A moment from The Mattress Interview at the November 2012 Switch Workshop hosted by Jason Fried and The Re-Wired Group at the Basecamp Headquarters in Chicago. The Mattress Interview was immortalized in Clayton Christensen’s Competing Against Luck book. Bob Moesta and Chris Spiek – Partners at The Rewired Group, Brian Walker, CEO at AEGroup and the Mattress Buyer. None of the 30 plus people in attendance would have guessed we would still be talking about this interview years later.
CORRELATION VS CAUSATION
We think marketers are taught incorrectly around correlation versus causality. They try to correlate that I’m 52 years old and I live in this zip code and I have this kind of car and therefore I have a propensity to buy that product or service. They are triangulating around data but they don’t know what actually causes me to buy something today. They’re almost treating innovation as luck. By doing that, they look at probabilities and everything revolves around this notion of correlation as opposed to causality. With Jobs, we actually go back and look at the progress people are making and we understand the dominoes that have to fall for you to say, “I’m buying a mattress today.”

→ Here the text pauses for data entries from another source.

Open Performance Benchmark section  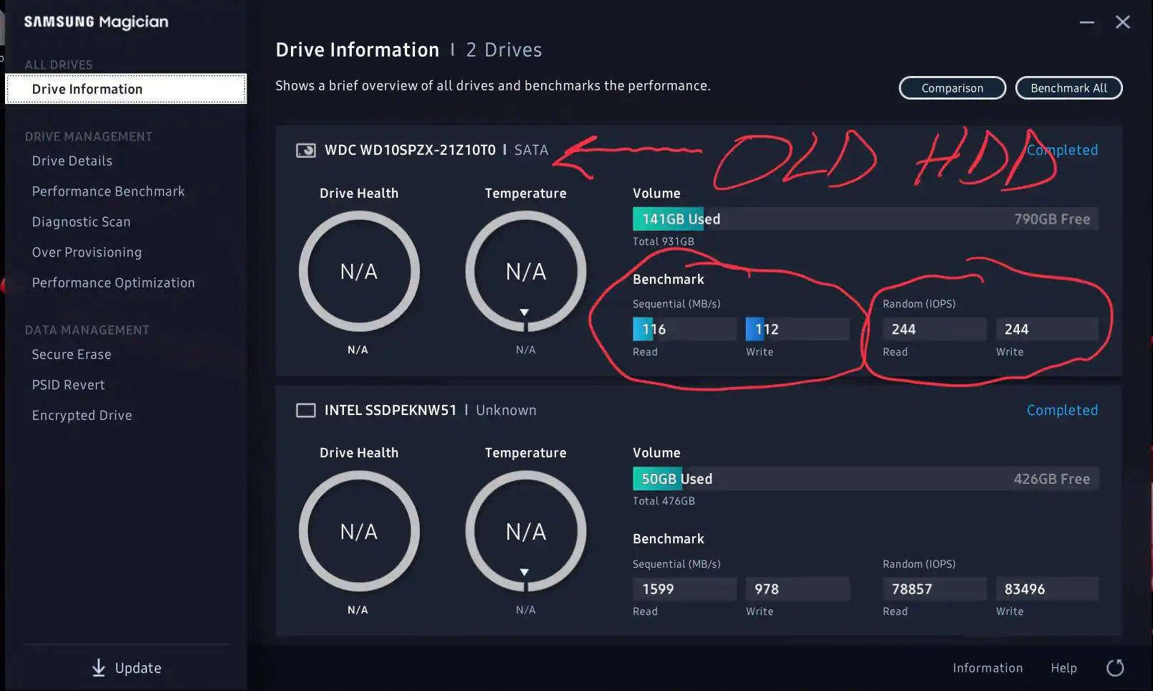coord(108,191)
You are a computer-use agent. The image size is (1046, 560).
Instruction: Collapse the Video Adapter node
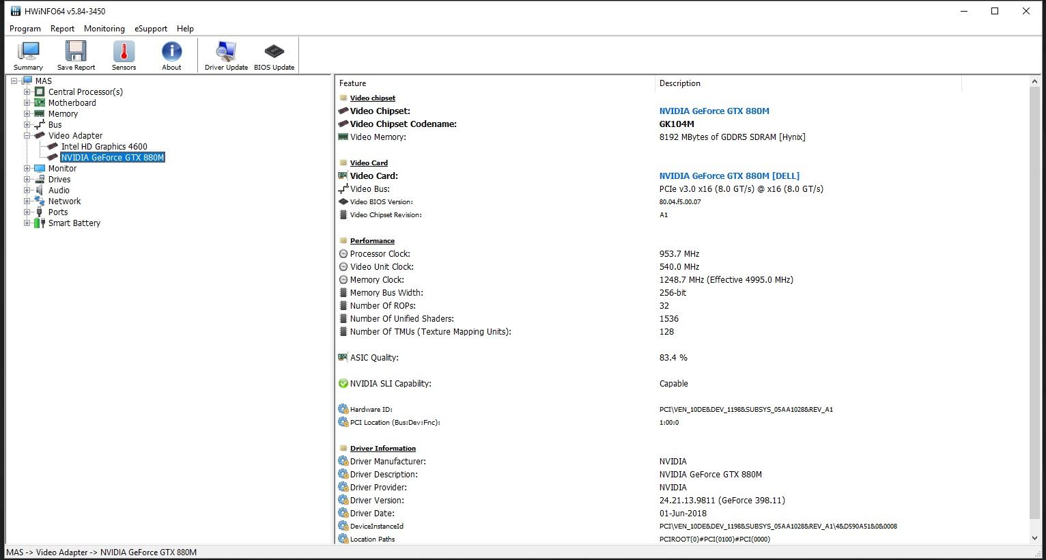pos(27,135)
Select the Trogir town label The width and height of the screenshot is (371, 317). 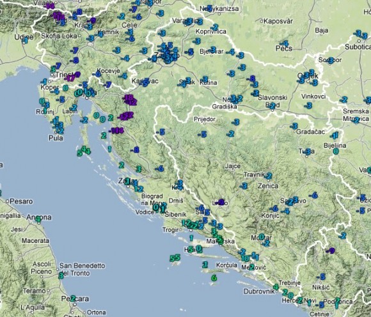coord(171,230)
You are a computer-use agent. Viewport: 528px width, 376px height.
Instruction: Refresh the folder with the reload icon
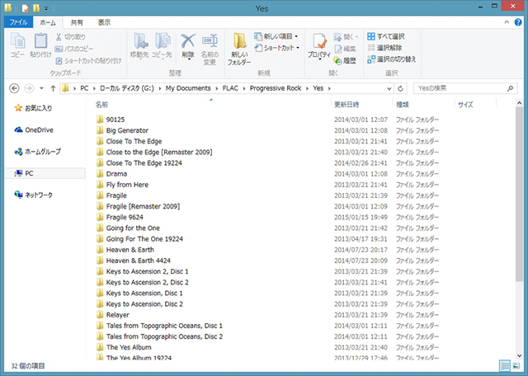399,88
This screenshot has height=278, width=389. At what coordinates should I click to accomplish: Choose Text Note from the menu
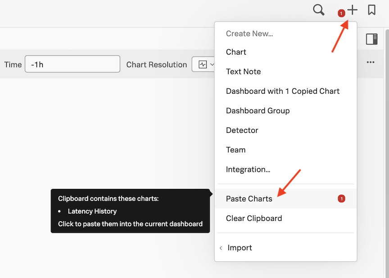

Typical questions that come to mind about why a consumer would select a mattress would be about the features.
- Is it soft enough? Is it hard enough?
- Is it too deep? Will my sheets fit it?
- What else did you consider?
- How important is price?
Focusing on the product features leaves consumers’ emotional and social needs unexplored. This approach doesn’t uncover what jobs they want to accomplish or the reasons why they buy.
Jobs To Be Done takes a different approach, uncovering the situational context around the decision, constructing the timeline of all the triggers that ultimately led to the purchase decision. In this interview, Brian Walker opened the story sharing he and his family were walking through Costco on a Saturday morning and impulsively purchased a mattress. However, deeper discussion brings to the surface a more complex process.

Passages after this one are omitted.